Wednesday, December 23, 2009

Baboon Reveries

Primatologist Barbara Smuts observed something strange one day:

Smuts was following a small group of Gombe baboons on the eastern edge of Kenya. She'd been with them seven days a week for weeks and weeks, joining them before dawn, spending 10 hours a day just following, watching and taking notes. One day the whole noisy group was ambling back to its "sleeping trees" along the shore of a stream. "I followed them walking along this stream many, many times before and many times after," she says, "but this time was different."

All of a sudden, Smuts says, "without any signal perceptible to me," every one of the baboons, the adults, the little ones, all of them, stopped walking and sat down on the edge of a pool of water. They not only stopped walking; they stopped talking. "Even the little kids, and you know kids are always making noises, but even they got quiet."

The quiet was total. "I really wondered what was going on," says Smuts. The baboons didn't focus on any one thing. They all, or most of them, gazed down into the little pool right below them and hardly moved. There was no fidgeting, no touching or grooming, no discernible activity, just a communal "almost sacramental" contemplation. Smuts calls it a "sacred" quiet.

Then, after a short period of time, "again with no perceptible signal," the troop came alive and resumed its noisy walk down the stream.

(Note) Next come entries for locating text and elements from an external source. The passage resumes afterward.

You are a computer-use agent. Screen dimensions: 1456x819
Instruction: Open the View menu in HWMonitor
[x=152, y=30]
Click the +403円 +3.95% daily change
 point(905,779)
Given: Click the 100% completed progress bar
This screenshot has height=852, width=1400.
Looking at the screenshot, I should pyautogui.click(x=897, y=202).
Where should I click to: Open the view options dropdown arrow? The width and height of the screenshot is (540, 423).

The possibility that larger-brained mammals have experiences we would describe as "spiritual" is one of the oddball questions hanging out there in the wilds of zoology. Elephants and chimpanzees in particular seem to do things that strike us as ritualistic or reverential, but it is very hard to know what those acts mean to the animals performing them. Despite what dog and cat owners are always telling me, I believe we have very little idea what happens in the brains of other species. What does it feel like to be a baboon? Does the world seem full of mystery to them, or just food, danger, and allies?